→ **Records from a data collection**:
▼
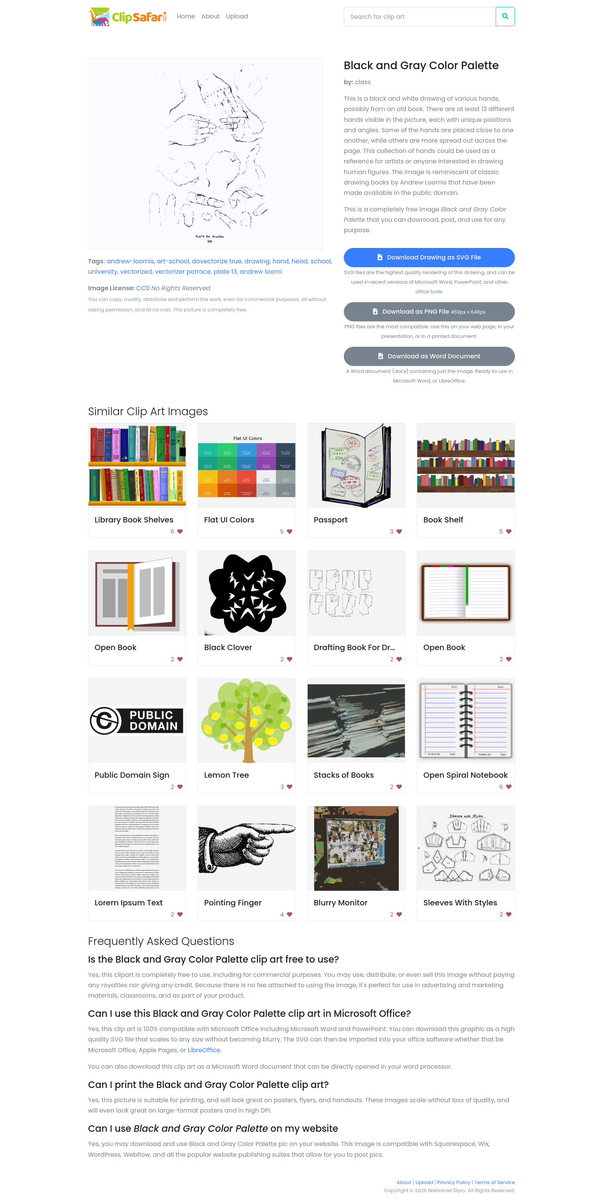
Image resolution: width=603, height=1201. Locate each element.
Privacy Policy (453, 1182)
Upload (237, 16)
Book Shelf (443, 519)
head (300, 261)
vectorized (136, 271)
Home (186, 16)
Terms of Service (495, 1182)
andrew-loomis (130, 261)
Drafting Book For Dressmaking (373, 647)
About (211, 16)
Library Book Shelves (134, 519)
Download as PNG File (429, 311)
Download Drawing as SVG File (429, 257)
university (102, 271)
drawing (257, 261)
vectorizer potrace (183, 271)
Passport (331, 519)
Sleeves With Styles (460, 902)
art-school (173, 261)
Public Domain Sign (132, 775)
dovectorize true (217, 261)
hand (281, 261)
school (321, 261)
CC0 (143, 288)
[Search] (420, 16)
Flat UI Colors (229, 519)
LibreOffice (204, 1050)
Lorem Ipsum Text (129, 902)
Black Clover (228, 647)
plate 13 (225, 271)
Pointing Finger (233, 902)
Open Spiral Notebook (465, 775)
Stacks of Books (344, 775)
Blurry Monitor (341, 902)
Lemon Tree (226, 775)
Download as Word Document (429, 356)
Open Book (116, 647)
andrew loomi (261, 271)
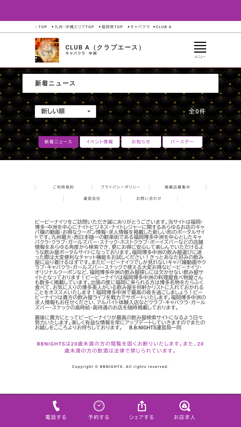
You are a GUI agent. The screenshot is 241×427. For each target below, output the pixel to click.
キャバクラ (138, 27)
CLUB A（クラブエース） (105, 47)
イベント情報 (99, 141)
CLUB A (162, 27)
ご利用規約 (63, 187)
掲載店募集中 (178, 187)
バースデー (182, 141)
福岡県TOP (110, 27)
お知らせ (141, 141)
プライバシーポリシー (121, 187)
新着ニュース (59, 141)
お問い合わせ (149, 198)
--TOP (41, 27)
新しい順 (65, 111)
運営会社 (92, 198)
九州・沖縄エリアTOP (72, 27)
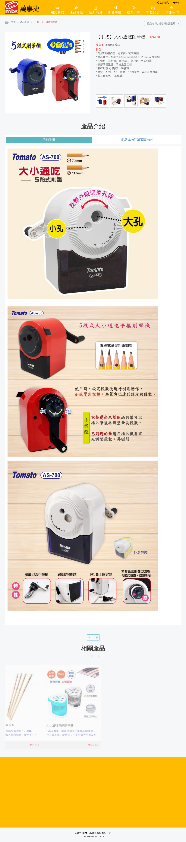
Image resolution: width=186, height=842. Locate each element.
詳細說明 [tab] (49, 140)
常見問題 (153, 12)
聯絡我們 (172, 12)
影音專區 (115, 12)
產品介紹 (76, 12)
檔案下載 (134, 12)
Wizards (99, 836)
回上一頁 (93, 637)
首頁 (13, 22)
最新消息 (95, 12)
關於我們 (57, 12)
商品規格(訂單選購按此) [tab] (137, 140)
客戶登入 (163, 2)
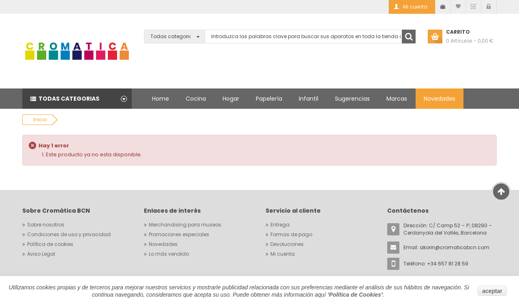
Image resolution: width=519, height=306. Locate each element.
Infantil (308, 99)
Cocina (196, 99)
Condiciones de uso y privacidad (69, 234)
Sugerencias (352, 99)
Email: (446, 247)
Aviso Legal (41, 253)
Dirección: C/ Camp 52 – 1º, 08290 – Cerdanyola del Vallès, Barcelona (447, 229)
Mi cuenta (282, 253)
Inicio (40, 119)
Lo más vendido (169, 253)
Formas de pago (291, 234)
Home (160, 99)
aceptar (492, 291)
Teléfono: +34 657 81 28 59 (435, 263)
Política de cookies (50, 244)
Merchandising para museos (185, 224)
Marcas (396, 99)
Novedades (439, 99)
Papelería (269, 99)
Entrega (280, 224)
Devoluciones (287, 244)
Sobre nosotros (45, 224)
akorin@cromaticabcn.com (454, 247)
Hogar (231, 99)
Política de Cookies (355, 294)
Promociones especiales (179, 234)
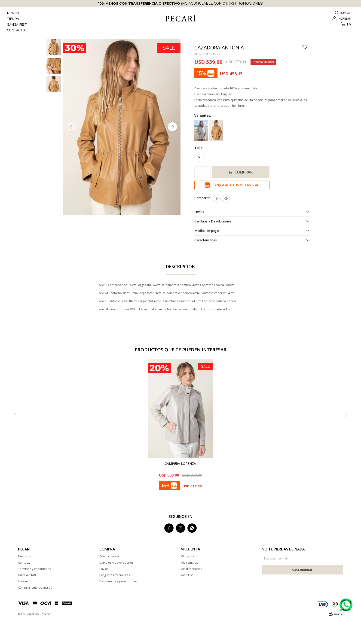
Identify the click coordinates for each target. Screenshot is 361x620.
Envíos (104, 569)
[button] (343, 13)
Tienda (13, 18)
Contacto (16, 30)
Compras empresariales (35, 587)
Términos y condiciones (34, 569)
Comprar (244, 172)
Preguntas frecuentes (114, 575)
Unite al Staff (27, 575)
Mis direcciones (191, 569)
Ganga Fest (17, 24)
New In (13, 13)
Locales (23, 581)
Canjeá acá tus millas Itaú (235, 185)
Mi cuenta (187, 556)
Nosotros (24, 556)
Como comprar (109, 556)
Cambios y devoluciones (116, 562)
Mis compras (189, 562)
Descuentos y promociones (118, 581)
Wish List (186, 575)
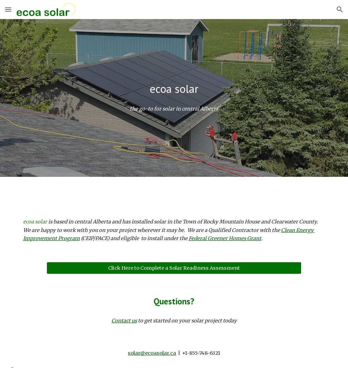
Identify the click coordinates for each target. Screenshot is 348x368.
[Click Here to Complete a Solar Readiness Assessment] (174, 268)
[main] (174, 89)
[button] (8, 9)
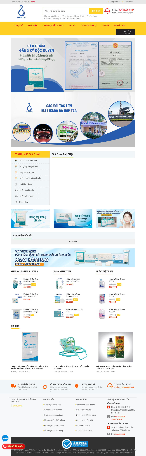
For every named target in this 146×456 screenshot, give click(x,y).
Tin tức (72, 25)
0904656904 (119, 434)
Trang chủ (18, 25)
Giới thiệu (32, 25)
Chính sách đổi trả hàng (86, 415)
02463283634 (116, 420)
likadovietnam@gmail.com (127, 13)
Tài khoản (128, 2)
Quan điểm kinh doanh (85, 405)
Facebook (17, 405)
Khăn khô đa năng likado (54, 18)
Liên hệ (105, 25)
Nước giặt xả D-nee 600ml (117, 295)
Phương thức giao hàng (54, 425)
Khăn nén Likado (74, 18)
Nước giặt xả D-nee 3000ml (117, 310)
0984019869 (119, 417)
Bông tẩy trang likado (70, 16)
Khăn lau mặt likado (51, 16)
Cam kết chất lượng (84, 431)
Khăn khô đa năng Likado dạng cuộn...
▲
→ **The request**: Please turn every line of the material above into a numbered list, skipping blank lines and omitting the pictures.

→ **Exercise output**:
1. Image resolution: width=603, height=1201. Locate each element.
2. Privacy Policy (453, 1182)
3. Upload (237, 16)
4. Book Shelf (443, 519)
5. head (300, 261)
6. vectorized (136, 271)
7. Home (186, 16)
8. Terms of Service (495, 1182)
9. andrew-loomis (130, 261)
10. Drafting Book For Dressmaking (373, 647)
11. About (211, 16)
12. Library Book Shelves (134, 519)
13. Download as PNG File (429, 311)
14. Download Drawing as SVG File (429, 257)
15. university (102, 271)
16. drawing (257, 261)
17. vectorizer potrace (183, 271)
18. Passport (331, 519)
19. Sleeves With Styles (460, 902)
20. art-school (173, 261)
21. Public Domain Sign (132, 775)
22. dovectorize true (217, 261)
23. hand (281, 261)
24. school (321, 261)
25. CC0 (143, 288)
26. [Search] (420, 16)
27. Flat UI Colors (229, 519)
28. LibreOffice (204, 1050)
29. Lorem Ipsum Text (129, 902)
30. Black Clover (228, 647)
31. plate 13 (225, 271)
32. Pointing Finger (233, 902)
33. Open Spiral Notebook (465, 775)
34. Stacks of Books (344, 775)
35. Blurry Monitor (341, 902)
36. Lemon Tree (226, 775)
37. Download as Word Document (429, 356)
38. Open Book (116, 647)
39. andrew loomi (261, 271)
40. You are a GUI agent. The screenshot is 241×427. For each target below, output the pixel to click.
41. キャバクラ (138, 27)
42. CLUB A（クラブエース） (105, 47)
43. イベント情報 (99, 141)
44. CLUB A (162, 27)
45. ご利用規約 (63, 187)
46. 掲載店募集中 (178, 187)
47. バースデー (182, 141)
48. 福岡県TOP (110, 27)
49. お知らせ (141, 141)
50. プライバシーポリシー (121, 187)
51. 新着ニュース (59, 141)
52. お問い合わせ (149, 198)
53. --TOP (41, 27)
54. 新しい順 (65, 111)
55. 運営会社 (92, 198)
56. 九州・沖縄エリアTOP (72, 27)
57. Image resolution: width=186, height=842. Locate each element.
58. 詳細說明 [tab] (49, 140)
59. 常見問題 (153, 12)
60. 聯絡我們 (172, 12)
61. 影音專區 (115, 12)
62. 產品介紹 (76, 12)
63. 檔案下載 (134, 12)
64. Wizards (99, 836)
65. 回上一頁 (93, 637)
66. 首頁 (13, 22)
67. 最新消息 (95, 12)
68. 關於我們 (57, 12)
69. 商品規格(訂單選購按此) [tab] (137, 140)
70. 客戶登入 (163, 2)
71. Image resolution: width=519, height=306. Locate each element.
72. Infantil (308, 99)
73. Cocina (196, 99)
74. Condiciones de uso y privacidad (69, 234)
75. Sugerencias (352, 99)
76. Email: (446, 247)
77. Aviso Legal (41, 253)
78. Dirección: C/ Camp 52 – 1º, 08290 – Cerdanyola del Vallès, Barcelona (447, 229)
79. Mi cuenta (282, 253)
80. Inicio (40, 119)
81. Lo más vendido (169, 253)
82. Formas de pago (291, 234)
83. Home (160, 99)
84. aceptar (492, 291)
85. Teléfono: +34 657 81 28 59 (435, 263)
86. Política de cookies (50, 244)
87. Merchandising para museos (185, 224)
88. Marcas (396, 99)
89. Novedades (439, 99)
90. Papelería (269, 99)
91. Entrega (280, 224)
92. Devoluciones (287, 244)
93. Sobre nosotros (45, 224)
94. akorin@cromaticabcn.com (454, 247)
95. Hogar (231, 99)
96. Política de Cookies (355, 294)
97. Promociones especiales (179, 234)
98. Identify the click coordinates for each target. Screenshot is 361x620.
99. Envíos (104, 569)
100. [button] (343, 13)
101. Tienda (13, 18)
102. Contacto (16, 30)
103. Compras empresariales (35, 587)
104. Términos y condiciones (34, 569)
105. Comprar (244, 172)
106. Preguntas frecuentes (114, 575)
107. Unite al Staff (27, 575)
108. Mis direcciones (191, 569)
109. Ganga Fest (17, 24)
110. New In (13, 13)
111. Locales (23, 581)
112. Canjeá acá tus millas Itaú (235, 185)
113. Mi cuenta (187, 556)
114. Nosotros (24, 556)
115. Como comprar (109, 556)
116. Cambios y devoluciones (116, 562)
117. Mis compras (189, 562)
118. Descuentos y promociones (118, 581)
119. Wish List (186, 575)
120. Identify the click coordinates for each target. Screenshot is 348x368.
121. [Click Here to Complete a Solar Readiness Assessment] (174, 268)
122. [main] (174, 89)
123. [button] (8, 9)
124. For every named target in this 146×456 screenshot, give click(x,y).
125. Tin tức (72, 25)
126. 0904656904 (119, 434)
127. Trang chủ (18, 25)
128. Giới thiệu (32, 25)
129. Chính sách đổi trả hàng (86, 415)
130. 02463283634 (116, 420)
131. likadovietnam@gmail.com (127, 13)
132. Tài khoản (128, 2)
133. Quan điểm kinh doanh (85, 405)
134. Facebook (17, 405)
135. Khăn khô đa năng likado (54, 18)
136. Liên hệ (105, 25)
137. Nước giặt xả D-nee 600ml (117, 295)
138. Phương thức giao hàng (54, 425)
139. Khăn nén Likado (74, 18)
140. Nước giặt xả D-nee 3000ml (117, 310)
141. 0984019869 (119, 417)
142. Bông tẩy trang likado (70, 16)
143. Khăn lau mặt likado (51, 16)
144. Cam kết chất lượng (84, 431)
145. Khăn khô đa năng Likado dạng cuộn...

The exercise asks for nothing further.